No soporta que su madre se case por segunda vez, y alega en su lógica oscura y en primera persona “Cuando se tiene un hijo como yo, uno no vuelve a casarse”. Este tête à tête materno se ha roto como un espejo en mil pedazos. Desde este acontecimiento en adelante será un solipsista por naturaleza, se abandonará a sí mismo, y entregado a sus elucubraciones filosóficas y poéticas contemplará el mundo desde afuera.

Nada encontrará fuera de su yo que no sea un sinsentido. Adquiere una reacción defensiva contra la vida y desde el sentimiento acusatorio de la culpa, camina por la tabla de la razón para arrojarse al abismo de su soledad.

Baudelaire ve el mal como una conjuración en su contra y adquiere un orgullo agrio como instinto de defensa contra los demás. De su mundo mónada saldrá una bifurcación atroz del hombre. “Hay en todo hombre a toda hora dos postulaciones simultáneas: una hacia Dios, otra hacia Satán”. Debido a la muerte de su padre cuando tiene seis años, y la de su madre (al casarse) cuando cumple siete, se ha vuelto el cuchillo y la herida, la víctima y el verdugo, el ángel y el demonio al mismo tiempo.

Sin embargo, hay un punto intermedio en esa doble eternidad que escogió: la libertad que ha conquistado. La muerte de sus padres sería un acontecimiento que se repetiría una y otra vez como un bucle para hacerle entender que está solo y arrojado al mundo. Es libre, y como dice Jean Paul Sartre sobre él, «es libre, lo cual quiere decir que no puede encontrar en sí, ni fuera de sí, recurso alguno contra su libertad». Al escoger una relación independiente de la naturaleza de los afectos y del mundo, se ha elegido a sí mismo. Nace un hombre sin tiempo, sin atributos, sin relaciones más que las que se procura alrededor de las cosas.

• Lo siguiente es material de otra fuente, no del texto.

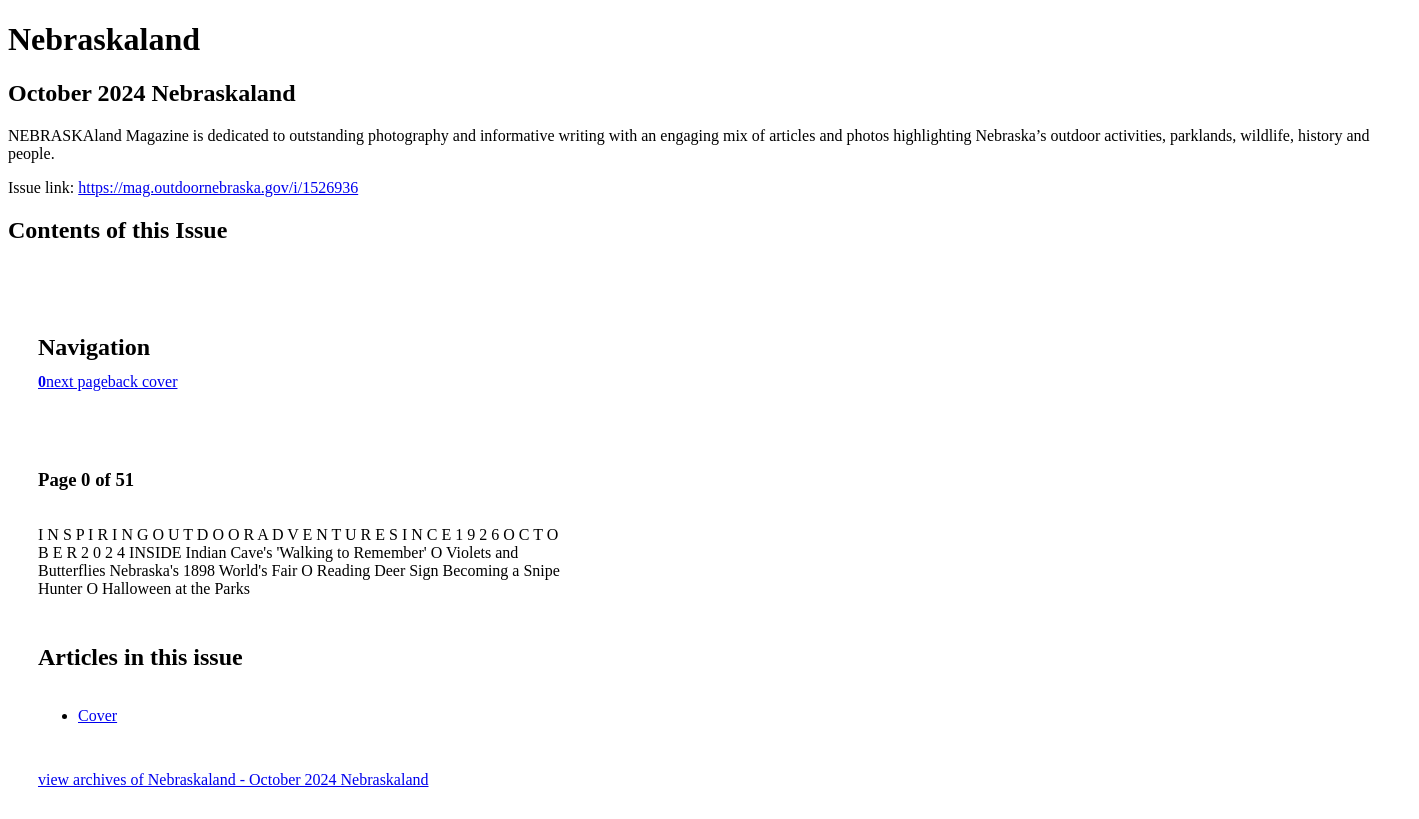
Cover (97, 715)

El camino está ahí y nadie se lo ha preparado de antemano. Con propiedad puede pararse encima del círculo del cielo, como lo intentó sin éxito su contemporáneo Nietzsche, y sentir vértigo, porque ha preferido el abismo. “En lo moral como en lo físico siempre he tenido la sensación del abismo, no solo del abismo del sueño, sino del abismo de la acción, del ensueño, del recuerdo, del deseo, del pesar, del remordimiento, de lo bello, de número…”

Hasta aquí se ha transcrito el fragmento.